返却日近し 4

 当方が最初に購入した渋澤龍彦の本は何であったろうかと、渋澤さんの年譜で確認
です。渋澤さんの世界にぞっこんまいっていたということはなかったので、比較的
遅くって、たぶん「偏愛的作家論」でありましょう。こちらには当方好みの作家につ
いてのエッセイが収録されていましたから。
 「偏愛的作家論」は1972年6月刊行とあります。この時期でありますと、当方は京都
のどこかの本屋で購入したものでしょう。(調べたら、どこかわかるだろうかと思い、
古い手帳を見たのですが、この本を購入したことは書いてありませんでした。

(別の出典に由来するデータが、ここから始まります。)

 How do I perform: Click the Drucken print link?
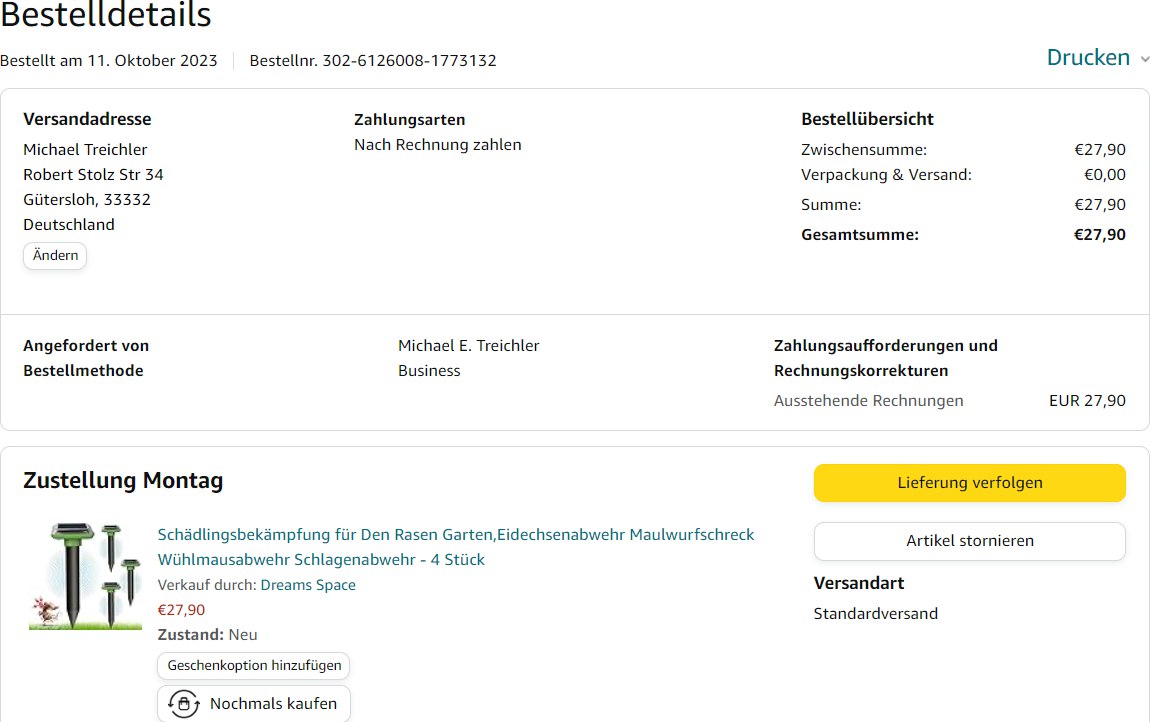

)
 「偏愛的作家論」は、ちょっとかわった版型のもので、それが当方のような物好き
にはうれしいのでした。当方が予備校時代に知り合った畏友は、高校生の頃に刊行さ
れた「瀧口修造の詩的実験」を持っておりまして、それを見せられた当方は、なんと
へんてこりんな本であるなと思い、こんな本がほしいことと思ったのです。
 72年6月の当方の日記には学校にもいかんと、一日は働いて1900円のバイトをして
いるとありましたので、980円の「偏愛的作家論」を買うための資金はあったようで
す。
 そんなことを思いながら「ドラコニアの地平」をみていましたら、作家山尾悠子
さんの文章が目に入りました。
「70年代あたりに青春期を過ごした者で、似た経験を持つ者はさぞ多いのだろう。私の
場合は入学したての同志社大学図書館で、桃源社版『渋澤龍彦集成』の背表紙の真っ黒
な並びに目を留めたことが始まりだった。・・・これはいったい何なのだ。田舎からで
てきたばかりの小娘はまさに仰天し、それから瞬く間に京都書院河原町店あたりで渋澤
サイン本などを漁る日々となった。」
 渋澤本というか、現代思潮社とか桃源社のような版元のものは、京都書院河原町店が
品揃えがよろしでありました。山尾さんは当方よりもすこし若い方であるようですので、
京都書院河原町店ですれ違うことがあったかどうかですが、70年代京都の青春期ですね。